===== Stored data
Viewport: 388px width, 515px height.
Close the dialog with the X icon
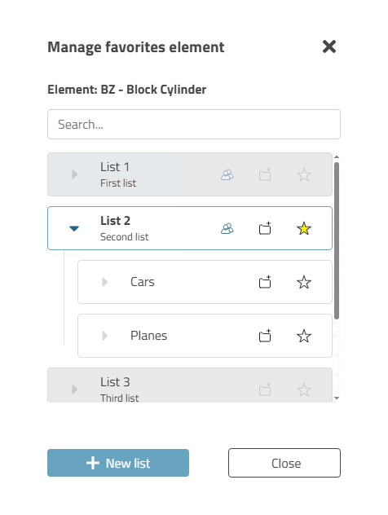click(x=329, y=46)
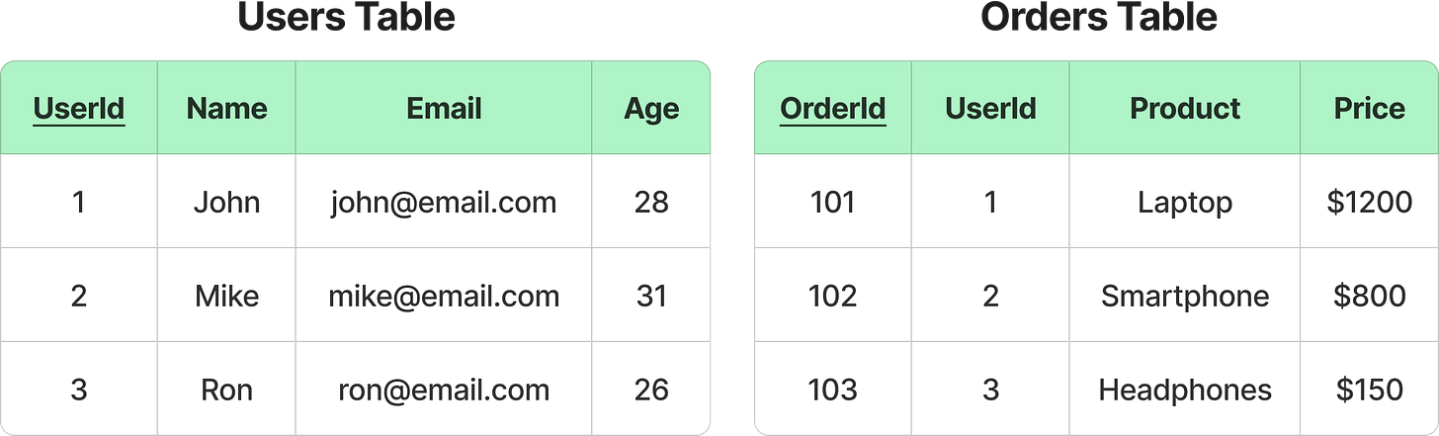Select the $800 price cell
This screenshot has height=436, width=1439.
1369,296
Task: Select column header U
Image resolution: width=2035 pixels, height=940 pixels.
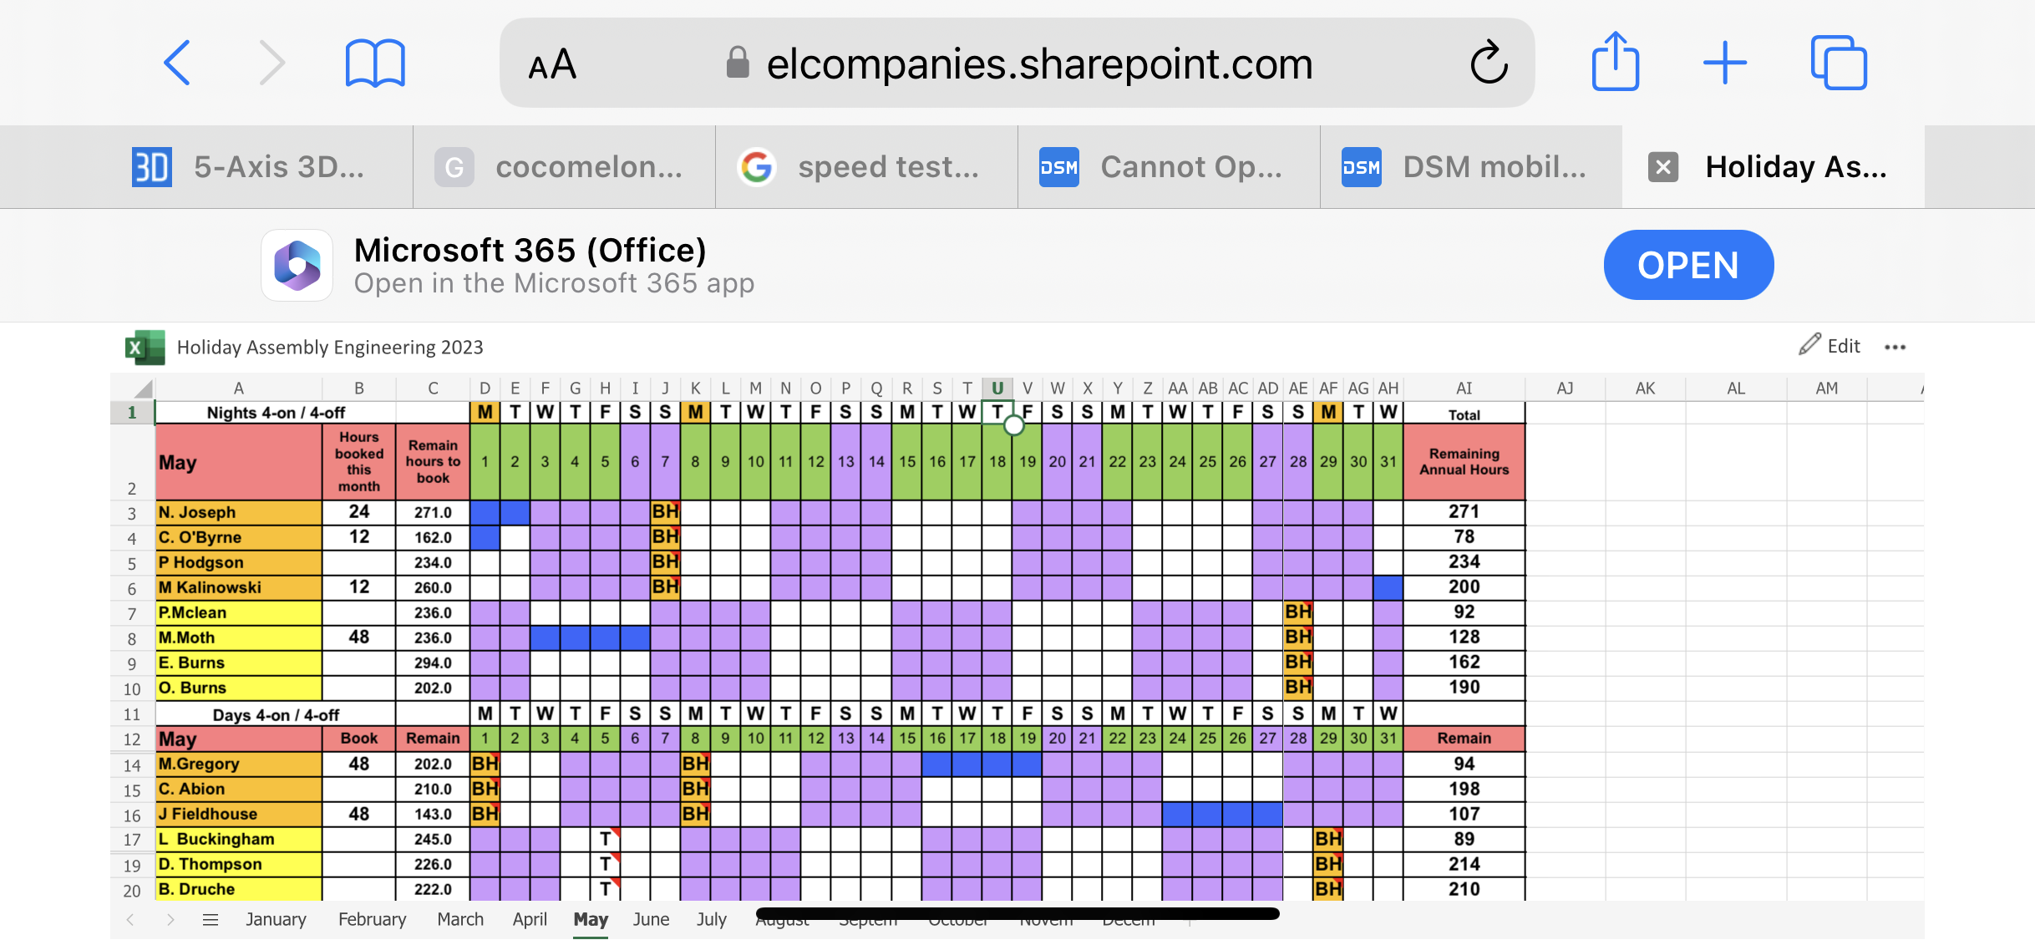Action: pyautogui.click(x=997, y=388)
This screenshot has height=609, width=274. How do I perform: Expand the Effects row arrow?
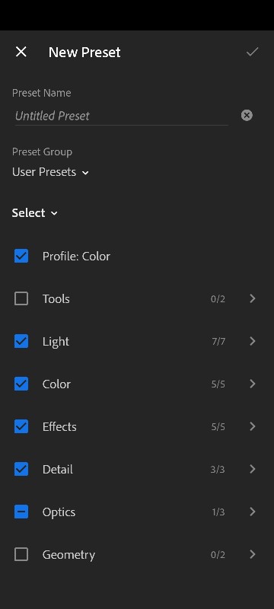[x=253, y=426]
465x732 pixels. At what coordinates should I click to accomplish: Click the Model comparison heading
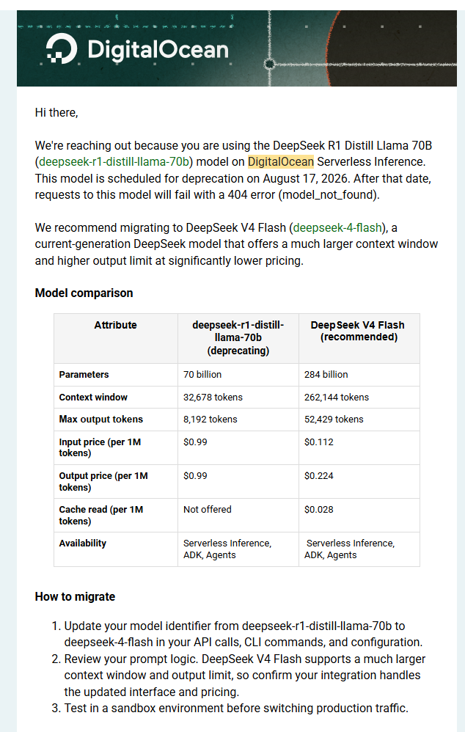[84, 293]
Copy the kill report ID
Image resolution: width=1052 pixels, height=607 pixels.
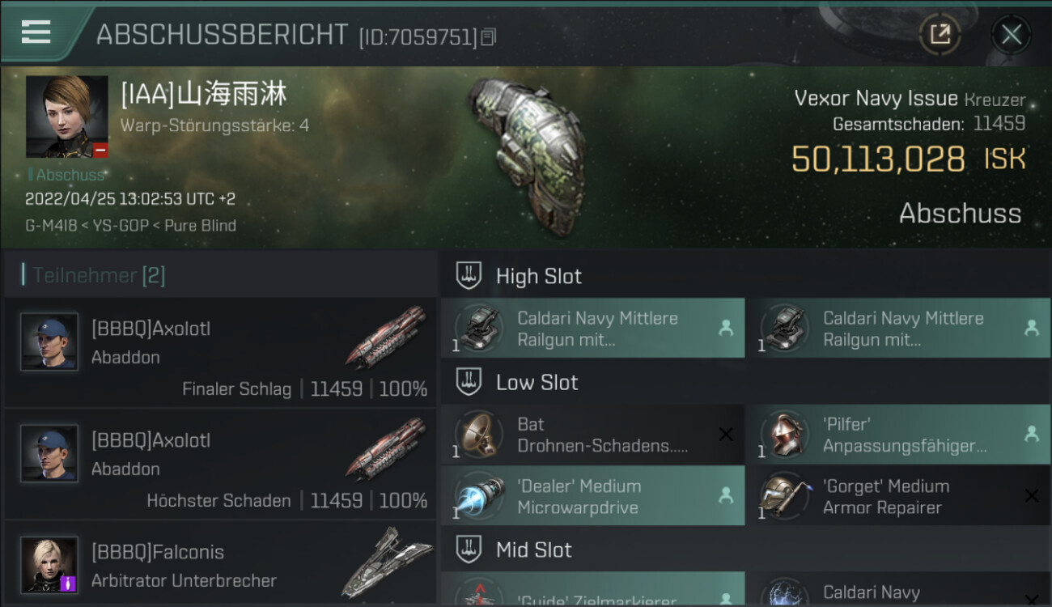[x=488, y=37]
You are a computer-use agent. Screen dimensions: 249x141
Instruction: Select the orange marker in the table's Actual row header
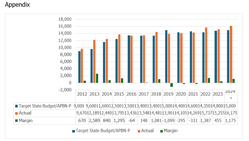16,113
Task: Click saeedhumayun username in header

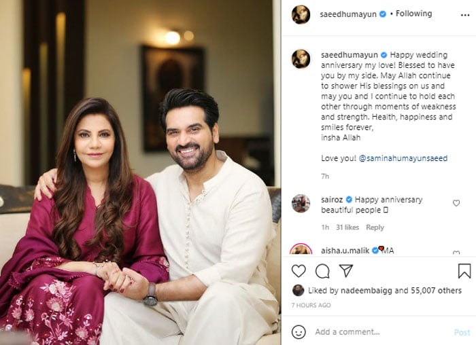Action: (x=348, y=14)
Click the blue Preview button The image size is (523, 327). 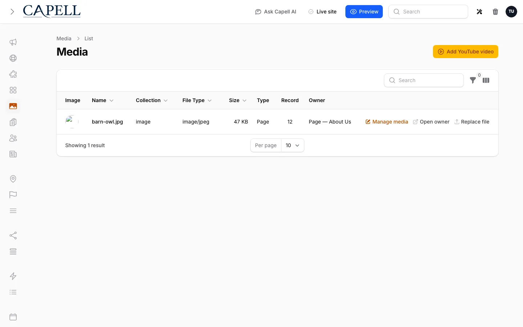[x=364, y=12]
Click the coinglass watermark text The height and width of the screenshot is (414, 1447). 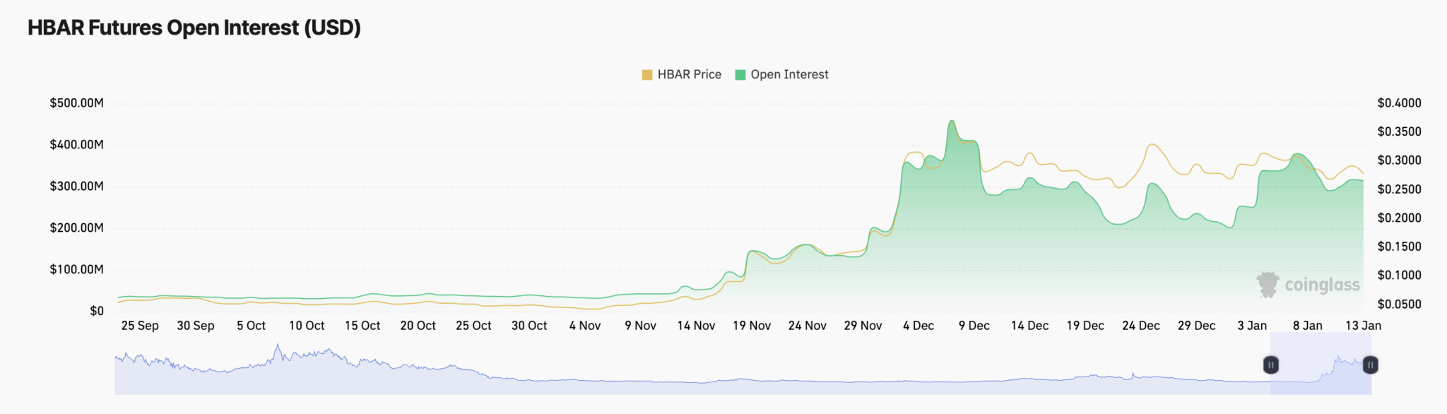pos(1322,285)
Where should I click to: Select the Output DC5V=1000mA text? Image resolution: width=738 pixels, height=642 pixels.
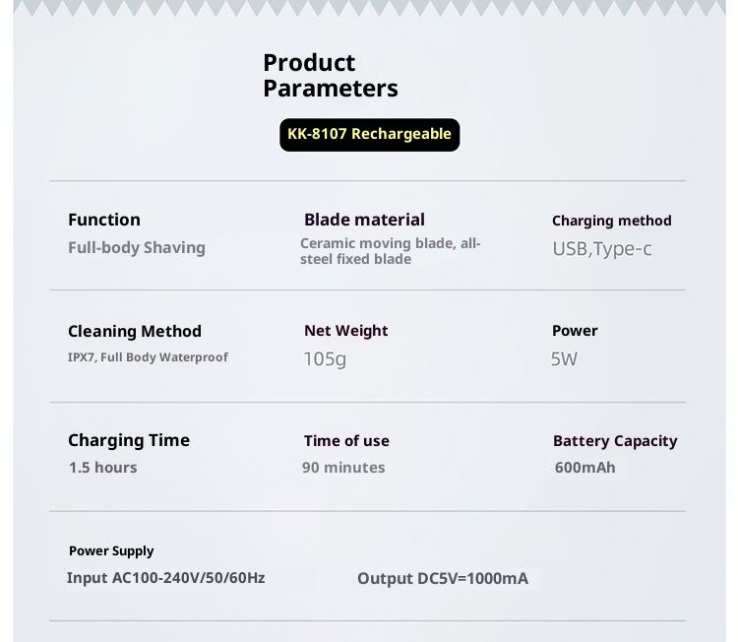(443, 579)
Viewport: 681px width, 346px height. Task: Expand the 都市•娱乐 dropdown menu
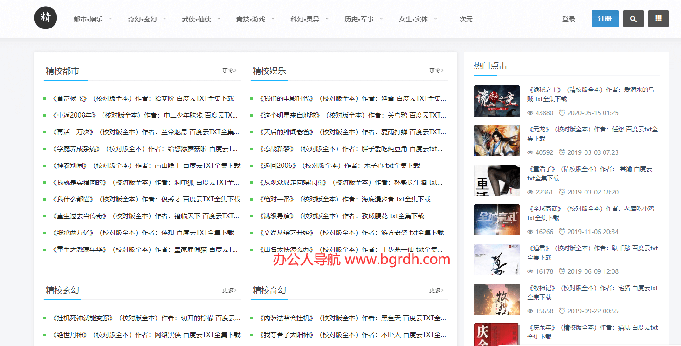92,19
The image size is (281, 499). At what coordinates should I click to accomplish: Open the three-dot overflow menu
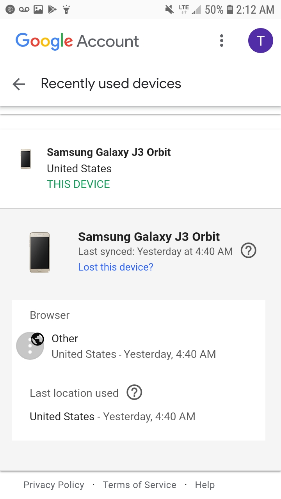point(222,41)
==========
• What you need to do:
Please quote the records above exactly, beginning at the line that contains "Viewport: 681px width, 346px" and ending at their last line. Leave the pictures out.

• Result below:
Viewport: 681px width, 346px height. Task: Expand the 都市•娱乐 dropdown menu
92,19
The image size is (281, 499). At what coordinates should I click to accomplish: Open the three-dot overflow menu
point(222,41)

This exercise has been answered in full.